Alessandra Bautze

Alessandra Bautze

Adjunct Faculty

Profile

A native of Boston, Alessandra Bautze holds an MFA in Screenwriting from The University of Texas at Austin and a BA in the Writing Seminars and Film and & Media Studies from Johns Hopkins University. Alessandra’s feature screenplays and television pilots often tackle diverse issues of social import and have garnered numerous awards. Her screenplay EIGHT DAYS IN ’88, a drama about identity, empowerment, and belonging set against the backdrop of the Deaf President Now movement at Gallaudet University, the world's only liberal arts university for the deaf and hard of hearing, placed in the top 15% of all entries in the 2016 Academy Nicholl Fellowships in Screenwriting. Her screenplay SAVING SHENANDOAH, a drama about a teenage girl in foster care who goes to great lengths to protect her late foster mother’s young biological daughter, was among the top three winning screenplays in the New Hampshire Film Festival Screenplay Competition. A live reading of the script took place in Seattle in April 2017 in conjunction with the Seattle International Film Festival.
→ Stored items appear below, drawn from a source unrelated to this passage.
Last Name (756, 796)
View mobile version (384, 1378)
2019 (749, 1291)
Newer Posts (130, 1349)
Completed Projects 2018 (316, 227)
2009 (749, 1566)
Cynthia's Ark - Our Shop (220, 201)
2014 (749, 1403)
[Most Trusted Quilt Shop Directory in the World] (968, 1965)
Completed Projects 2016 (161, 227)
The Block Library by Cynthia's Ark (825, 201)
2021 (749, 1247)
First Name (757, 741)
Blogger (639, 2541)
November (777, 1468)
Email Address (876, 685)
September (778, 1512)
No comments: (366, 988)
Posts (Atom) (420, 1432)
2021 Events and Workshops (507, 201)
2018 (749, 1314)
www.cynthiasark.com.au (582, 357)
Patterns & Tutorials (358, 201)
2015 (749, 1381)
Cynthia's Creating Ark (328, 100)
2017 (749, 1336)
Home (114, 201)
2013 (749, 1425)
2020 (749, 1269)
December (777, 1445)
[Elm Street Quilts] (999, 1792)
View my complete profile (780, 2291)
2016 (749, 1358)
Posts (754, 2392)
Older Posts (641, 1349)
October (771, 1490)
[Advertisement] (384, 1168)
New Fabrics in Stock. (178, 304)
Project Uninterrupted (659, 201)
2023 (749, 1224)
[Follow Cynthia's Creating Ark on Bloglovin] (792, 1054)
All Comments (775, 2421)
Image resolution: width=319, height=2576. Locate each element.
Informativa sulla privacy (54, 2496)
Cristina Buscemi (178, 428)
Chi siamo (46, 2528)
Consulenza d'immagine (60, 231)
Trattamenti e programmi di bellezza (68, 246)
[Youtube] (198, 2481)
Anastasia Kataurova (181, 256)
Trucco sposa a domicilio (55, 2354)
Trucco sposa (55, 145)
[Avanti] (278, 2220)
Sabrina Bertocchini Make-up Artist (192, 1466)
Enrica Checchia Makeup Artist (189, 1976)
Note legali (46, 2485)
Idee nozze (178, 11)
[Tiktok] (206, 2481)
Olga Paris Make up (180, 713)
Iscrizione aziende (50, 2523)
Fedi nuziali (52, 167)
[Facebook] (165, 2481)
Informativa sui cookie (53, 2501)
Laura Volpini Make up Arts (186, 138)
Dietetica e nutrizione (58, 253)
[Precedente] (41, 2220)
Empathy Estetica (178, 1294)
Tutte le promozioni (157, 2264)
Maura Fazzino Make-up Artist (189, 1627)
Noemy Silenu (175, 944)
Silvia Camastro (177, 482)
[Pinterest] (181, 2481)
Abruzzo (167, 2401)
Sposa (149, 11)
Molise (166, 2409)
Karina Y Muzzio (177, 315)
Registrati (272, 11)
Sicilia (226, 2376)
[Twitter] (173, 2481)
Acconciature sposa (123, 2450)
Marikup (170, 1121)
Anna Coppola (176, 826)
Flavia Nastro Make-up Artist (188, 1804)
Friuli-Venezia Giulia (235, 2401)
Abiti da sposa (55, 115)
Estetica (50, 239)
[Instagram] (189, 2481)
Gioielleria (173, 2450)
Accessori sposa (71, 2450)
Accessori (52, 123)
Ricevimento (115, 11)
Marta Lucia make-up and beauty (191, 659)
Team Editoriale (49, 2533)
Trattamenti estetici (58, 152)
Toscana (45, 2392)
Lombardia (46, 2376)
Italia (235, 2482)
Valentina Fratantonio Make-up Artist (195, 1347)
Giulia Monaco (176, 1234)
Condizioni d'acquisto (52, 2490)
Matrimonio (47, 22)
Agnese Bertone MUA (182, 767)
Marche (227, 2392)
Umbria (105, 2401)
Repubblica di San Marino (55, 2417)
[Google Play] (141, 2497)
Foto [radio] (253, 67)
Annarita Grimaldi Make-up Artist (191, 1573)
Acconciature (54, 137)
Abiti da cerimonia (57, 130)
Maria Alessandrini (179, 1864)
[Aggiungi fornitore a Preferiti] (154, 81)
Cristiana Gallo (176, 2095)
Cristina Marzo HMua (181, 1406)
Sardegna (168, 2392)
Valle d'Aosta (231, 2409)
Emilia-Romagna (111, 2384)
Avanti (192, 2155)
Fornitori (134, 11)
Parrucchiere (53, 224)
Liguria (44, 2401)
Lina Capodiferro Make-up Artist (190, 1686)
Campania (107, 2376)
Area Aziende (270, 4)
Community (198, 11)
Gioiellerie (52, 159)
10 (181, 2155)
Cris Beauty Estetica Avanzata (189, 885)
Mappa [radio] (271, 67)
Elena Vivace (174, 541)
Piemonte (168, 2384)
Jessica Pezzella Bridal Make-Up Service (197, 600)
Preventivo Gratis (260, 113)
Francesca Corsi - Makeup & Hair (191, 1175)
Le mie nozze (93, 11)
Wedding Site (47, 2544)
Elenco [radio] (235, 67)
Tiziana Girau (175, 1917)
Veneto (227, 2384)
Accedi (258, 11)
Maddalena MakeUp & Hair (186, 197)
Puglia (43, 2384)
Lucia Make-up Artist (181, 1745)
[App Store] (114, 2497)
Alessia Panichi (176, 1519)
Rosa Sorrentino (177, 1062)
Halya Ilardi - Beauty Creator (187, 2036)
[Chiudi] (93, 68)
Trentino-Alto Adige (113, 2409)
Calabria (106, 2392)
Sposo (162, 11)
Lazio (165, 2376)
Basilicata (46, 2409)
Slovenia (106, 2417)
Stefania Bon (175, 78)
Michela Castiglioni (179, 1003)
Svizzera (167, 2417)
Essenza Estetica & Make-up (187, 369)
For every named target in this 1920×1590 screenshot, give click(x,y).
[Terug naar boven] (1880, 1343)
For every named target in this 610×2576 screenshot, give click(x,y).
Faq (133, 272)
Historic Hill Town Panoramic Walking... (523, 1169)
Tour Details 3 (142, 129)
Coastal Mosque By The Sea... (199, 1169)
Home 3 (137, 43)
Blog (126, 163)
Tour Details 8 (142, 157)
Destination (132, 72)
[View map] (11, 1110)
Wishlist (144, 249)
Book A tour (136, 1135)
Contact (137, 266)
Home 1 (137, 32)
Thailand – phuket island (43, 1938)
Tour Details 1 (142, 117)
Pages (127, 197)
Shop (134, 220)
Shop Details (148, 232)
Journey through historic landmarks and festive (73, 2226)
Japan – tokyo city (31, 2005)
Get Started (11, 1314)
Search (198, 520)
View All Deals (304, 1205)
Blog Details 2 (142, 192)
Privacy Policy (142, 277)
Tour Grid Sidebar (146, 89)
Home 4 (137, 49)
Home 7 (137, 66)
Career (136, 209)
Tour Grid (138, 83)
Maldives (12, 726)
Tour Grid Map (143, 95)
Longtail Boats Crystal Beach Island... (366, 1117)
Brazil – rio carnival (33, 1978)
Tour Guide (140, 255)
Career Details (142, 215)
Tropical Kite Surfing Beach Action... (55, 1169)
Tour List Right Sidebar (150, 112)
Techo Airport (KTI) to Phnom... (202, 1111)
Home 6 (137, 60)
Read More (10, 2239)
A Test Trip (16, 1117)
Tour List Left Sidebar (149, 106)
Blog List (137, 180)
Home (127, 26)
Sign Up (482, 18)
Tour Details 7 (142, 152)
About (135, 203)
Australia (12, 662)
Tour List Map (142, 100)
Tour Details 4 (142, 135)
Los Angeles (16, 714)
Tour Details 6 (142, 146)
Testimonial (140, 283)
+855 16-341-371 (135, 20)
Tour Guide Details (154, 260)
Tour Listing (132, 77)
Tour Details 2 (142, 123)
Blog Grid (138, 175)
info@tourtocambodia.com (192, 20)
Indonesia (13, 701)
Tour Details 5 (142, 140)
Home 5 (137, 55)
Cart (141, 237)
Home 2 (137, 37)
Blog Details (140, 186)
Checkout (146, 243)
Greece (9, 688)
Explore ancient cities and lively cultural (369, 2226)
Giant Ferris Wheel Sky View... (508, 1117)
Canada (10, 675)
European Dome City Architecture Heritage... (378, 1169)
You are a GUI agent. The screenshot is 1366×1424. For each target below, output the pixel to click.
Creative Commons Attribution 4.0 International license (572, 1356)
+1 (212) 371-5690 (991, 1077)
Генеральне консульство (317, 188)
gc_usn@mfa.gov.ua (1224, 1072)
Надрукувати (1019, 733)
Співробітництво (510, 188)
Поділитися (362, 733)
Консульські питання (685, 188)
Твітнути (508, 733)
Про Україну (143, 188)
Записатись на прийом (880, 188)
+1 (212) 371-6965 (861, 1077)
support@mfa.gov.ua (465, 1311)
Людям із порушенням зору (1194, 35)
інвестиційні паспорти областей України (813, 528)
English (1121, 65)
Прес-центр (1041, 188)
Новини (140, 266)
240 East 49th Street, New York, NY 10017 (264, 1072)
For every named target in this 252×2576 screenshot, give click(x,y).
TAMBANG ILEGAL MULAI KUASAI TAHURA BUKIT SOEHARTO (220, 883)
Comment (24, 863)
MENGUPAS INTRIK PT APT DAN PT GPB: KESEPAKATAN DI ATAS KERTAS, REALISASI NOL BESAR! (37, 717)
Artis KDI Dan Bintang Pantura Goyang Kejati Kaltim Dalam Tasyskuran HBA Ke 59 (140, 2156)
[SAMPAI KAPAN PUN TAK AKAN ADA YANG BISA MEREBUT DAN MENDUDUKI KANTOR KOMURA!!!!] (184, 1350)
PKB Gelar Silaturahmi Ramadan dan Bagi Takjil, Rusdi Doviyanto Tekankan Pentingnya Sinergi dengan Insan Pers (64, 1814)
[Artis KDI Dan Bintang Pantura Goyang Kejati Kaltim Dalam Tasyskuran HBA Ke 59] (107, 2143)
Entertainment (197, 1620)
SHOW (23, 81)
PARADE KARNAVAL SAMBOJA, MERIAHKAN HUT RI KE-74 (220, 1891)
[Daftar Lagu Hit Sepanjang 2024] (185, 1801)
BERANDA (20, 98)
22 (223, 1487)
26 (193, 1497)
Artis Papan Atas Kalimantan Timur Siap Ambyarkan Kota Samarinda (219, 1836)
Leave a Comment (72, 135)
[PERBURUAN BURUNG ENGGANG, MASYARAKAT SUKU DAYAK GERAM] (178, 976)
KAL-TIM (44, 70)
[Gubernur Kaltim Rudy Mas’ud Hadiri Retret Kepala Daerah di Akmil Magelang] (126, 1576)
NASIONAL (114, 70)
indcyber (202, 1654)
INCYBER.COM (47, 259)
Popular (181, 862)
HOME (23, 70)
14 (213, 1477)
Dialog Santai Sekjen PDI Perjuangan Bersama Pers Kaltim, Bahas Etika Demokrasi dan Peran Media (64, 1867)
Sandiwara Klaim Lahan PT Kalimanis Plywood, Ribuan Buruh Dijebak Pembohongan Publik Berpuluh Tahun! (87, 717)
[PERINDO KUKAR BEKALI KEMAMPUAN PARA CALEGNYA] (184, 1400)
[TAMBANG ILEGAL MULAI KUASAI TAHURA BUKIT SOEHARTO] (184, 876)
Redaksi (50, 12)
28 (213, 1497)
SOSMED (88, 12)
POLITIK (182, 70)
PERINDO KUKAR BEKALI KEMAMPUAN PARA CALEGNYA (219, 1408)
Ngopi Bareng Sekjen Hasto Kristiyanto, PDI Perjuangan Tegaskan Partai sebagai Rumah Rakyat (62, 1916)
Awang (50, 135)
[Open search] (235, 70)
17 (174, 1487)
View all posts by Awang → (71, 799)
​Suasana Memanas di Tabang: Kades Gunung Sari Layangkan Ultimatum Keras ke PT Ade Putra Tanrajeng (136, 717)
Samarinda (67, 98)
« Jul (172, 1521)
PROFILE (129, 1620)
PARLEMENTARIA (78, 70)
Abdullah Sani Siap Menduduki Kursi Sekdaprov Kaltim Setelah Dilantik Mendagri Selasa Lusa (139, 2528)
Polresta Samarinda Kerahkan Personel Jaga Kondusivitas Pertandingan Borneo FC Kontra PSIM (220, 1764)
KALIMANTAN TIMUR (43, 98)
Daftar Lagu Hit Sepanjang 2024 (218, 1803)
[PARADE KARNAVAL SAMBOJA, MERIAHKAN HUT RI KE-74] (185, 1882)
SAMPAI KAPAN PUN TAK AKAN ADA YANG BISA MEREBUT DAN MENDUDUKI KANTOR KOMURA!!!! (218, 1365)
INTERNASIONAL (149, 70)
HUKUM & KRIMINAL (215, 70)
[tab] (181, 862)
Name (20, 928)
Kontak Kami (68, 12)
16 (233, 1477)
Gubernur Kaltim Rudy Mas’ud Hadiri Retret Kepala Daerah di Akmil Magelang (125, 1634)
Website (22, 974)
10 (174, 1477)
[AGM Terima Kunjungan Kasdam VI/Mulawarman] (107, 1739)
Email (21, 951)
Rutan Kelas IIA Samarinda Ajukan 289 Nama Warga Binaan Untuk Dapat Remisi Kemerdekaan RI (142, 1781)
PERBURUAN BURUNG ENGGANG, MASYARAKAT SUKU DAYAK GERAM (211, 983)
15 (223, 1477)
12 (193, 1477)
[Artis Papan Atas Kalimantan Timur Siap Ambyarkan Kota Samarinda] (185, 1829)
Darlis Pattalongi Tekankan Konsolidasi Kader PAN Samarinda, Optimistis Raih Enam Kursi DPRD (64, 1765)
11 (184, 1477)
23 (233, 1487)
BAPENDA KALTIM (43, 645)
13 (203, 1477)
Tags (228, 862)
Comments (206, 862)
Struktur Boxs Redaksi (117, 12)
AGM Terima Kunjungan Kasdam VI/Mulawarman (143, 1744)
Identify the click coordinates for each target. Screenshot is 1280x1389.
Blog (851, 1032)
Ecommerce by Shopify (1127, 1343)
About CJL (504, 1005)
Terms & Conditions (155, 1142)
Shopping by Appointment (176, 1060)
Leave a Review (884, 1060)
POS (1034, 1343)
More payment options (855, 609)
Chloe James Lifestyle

She also writes nonfiction articles on a variety of topics — from the preservation of American Sign Language poetry to the depiction of DREAMers on Freeform's The Fosters to the use of solitary confinement in juvenile detention facilities. She has taught at The University of Texas at Austin and Southern New Hampshire University, and is thrilled to be teaching at the University of New Hampshire at Manchester.